> Brief 1
In the essay on algorithms in child welfare decisions, what share of the allegations received nationally in 2015 were screened out?
> Brief 2
Extend the essay on algorithms in child welfare decisions, starting right after its final sentence.

Algorithms and big data are revolutionizing the way problems and day-to-day tasks are handled in our current world, allowing new insights to solve a range of problems including providing credit reports, stock recommendations, and now it’s being used to assess at risk children. It’s a radical change to allow an algorithm and big data to determine what decision should be made when it comes to whether a child needs immediate attention and to be taken out of their home. The Department of Child and Family Services (DCFS), as well as individual social workers, face enormous pressure in making such judgment calls, and these decisions can be life-changing for the children and families involved. Every day, social workers wonder if the children that they allowed to remain at their home the day prior will be safe and un-harmed. Given the predictive power of algorithms, the question arises about whether and how DCFS could leverage data science to determine which children are at risk and which children aren’t?

In 2013, Gabriel Fernandez, an 8-year-old boy in Los Angeles, was tortured and killed by his mother and his mother’s boyfriend. Netflix even created a series based on the events that took place in the Fernandez home. Despite four social workers and numerous police officers knowing about his situation, along with a teacher who had filed reports with DCFS, none of them removed him or made him visit a doctor (Young 2020). According to Julius Young from Fox News, “Numerous parties made attempts to highlight what was going on in the home; however, pleas by his teachers… fell on deaf ears.” Because social workers knew about the abuse prior to his death, this case received significant attention with a focus on the under-funded DCFS system that allowed yet another child to die.

You might be wondering how things went so wrong. How could a system be so broken and fail a child who was stuck in a home, unloved, and unheard? According to Dan Hurley from the New York Times, “Nationally, 42 percent of the four million allegations received in 2015, involving 7.2 million children, were screened out, often based on sound legal reasoning but also because of judgment calls, opinions, biases and beliefs” (Hurley 2018). Human error is inevitable and is manifest in many situations. Algorithms can limit this error, but do they take out the human?

This is where judgment comes into play. Bias, prior experiences, and pre-determined views can impact judgment and how people perceive situations. I’m not saying that the four social workers were right in their actions involving the Fernandez case, but I’m not saying they were wrong either. Human error is inevitable, but will reliance on algorithms alone prevent such error?

> Information provided
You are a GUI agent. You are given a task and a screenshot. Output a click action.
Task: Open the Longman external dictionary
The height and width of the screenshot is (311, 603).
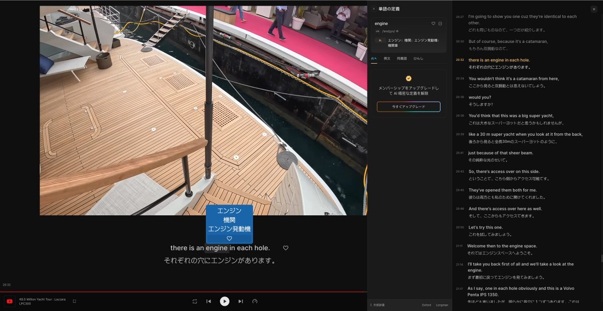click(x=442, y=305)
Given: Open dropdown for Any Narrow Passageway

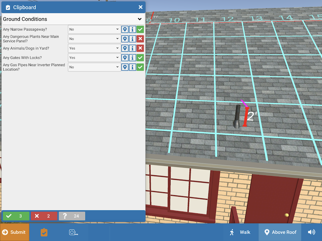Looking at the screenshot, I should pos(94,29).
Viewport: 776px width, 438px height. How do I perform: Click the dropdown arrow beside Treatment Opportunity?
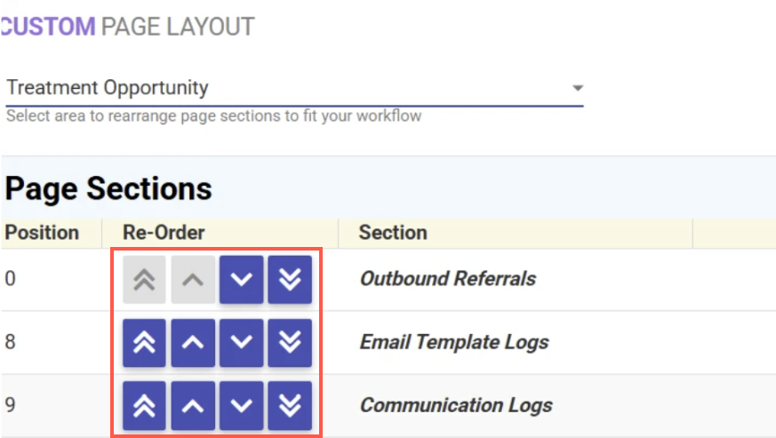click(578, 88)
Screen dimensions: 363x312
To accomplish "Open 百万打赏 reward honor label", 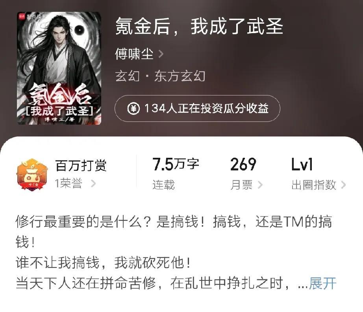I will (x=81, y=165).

---

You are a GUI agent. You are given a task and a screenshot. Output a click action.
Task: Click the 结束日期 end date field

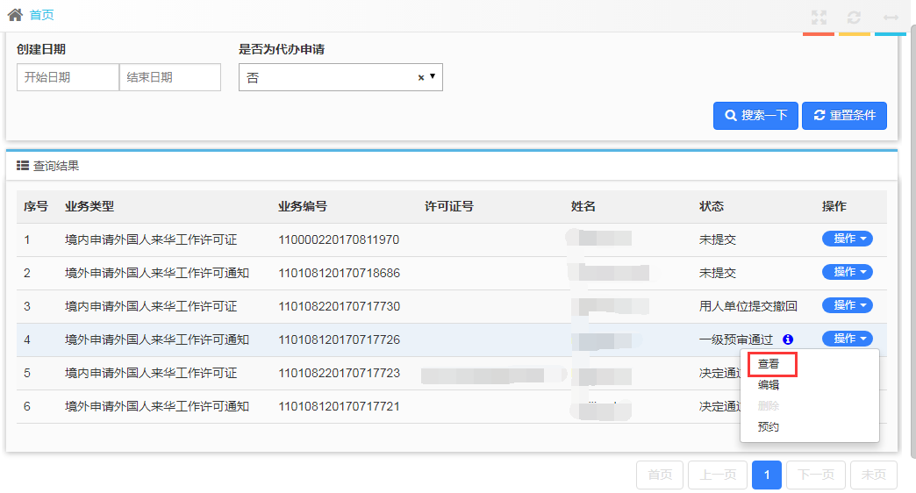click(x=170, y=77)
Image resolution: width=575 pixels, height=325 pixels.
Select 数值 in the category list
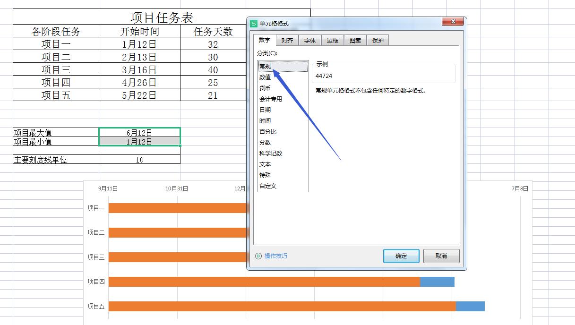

==

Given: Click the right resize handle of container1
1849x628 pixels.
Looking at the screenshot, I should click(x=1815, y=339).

> Task answer 1
42 percent

> Task answer 2
In 2016, Allegheny County in Pittsburgh became one of the first jurisdictions to allow a predictive-analytics algorithm to offer a second opinion on every incoming call. The screening tool displayed a vertical bar indicating 1 (lowest risk) and 20 (highest risk). “The assessment was based on statistical analysis of four years of prior calls, using well over 100 criteria maintained in eight databases for jails, psychiatric services, public-welfare benefits, drug and alcohol treatment centers and more” (Hurley 2018). The screening tool allowed Byrne, the call screener mentioned earlier, to dig up all the information about the mother, which typically would take hours. That same night, the algorithm predicted the 3-year-old to be at high risk, and officials were called in. However, Hurley’s article stated that the child was not at risk, even though the algorithm gave the child a 19 out of 20 score. The algorithm used was based on data constructed by social workers and DCFS officials who come in with their own pre-determined views and biases, creating inaccurate data. In this case, even though the algorithm did not make an accurate prediction of risk, perhaps erring on the side of caution – flagging possible abuse even if it’s not happening – is preferred to overlooking abuse when it happens.

Evaluating algorithms entails looking at how the algorithm was designed, the data behind the algorithm, as well as the humans who created it. Eckerd Kids, a Clearwater (Florida)-based nonprofit that runs child welfare programs in some states across the country, were contracted in Illinois to develop a “web-based program to pinpoint abuse and neglect investigations with the highest probability of series injury or death to children” (Capitol Fax 2017). The algorithms that Eckerd created rated the children’s risk of being killed or injured within the next two years, creating thousands of alerts and ending up in 4,100 Illinois children being assigned a 90 percent or greater probability of death or injury (Capitol Fax 2017). Despite the number of cases assigned a serious score, children still fell through the cracks. One child who did not get a high-risk score, and therefore was not flagged for the social workers, was found dead in her home in Joliet. Children fall through the cracks regardless of human interaction or the lack thereof. Without “clean”, honest, and un-biased data, there is no way to accurately predict whether a child is at risk.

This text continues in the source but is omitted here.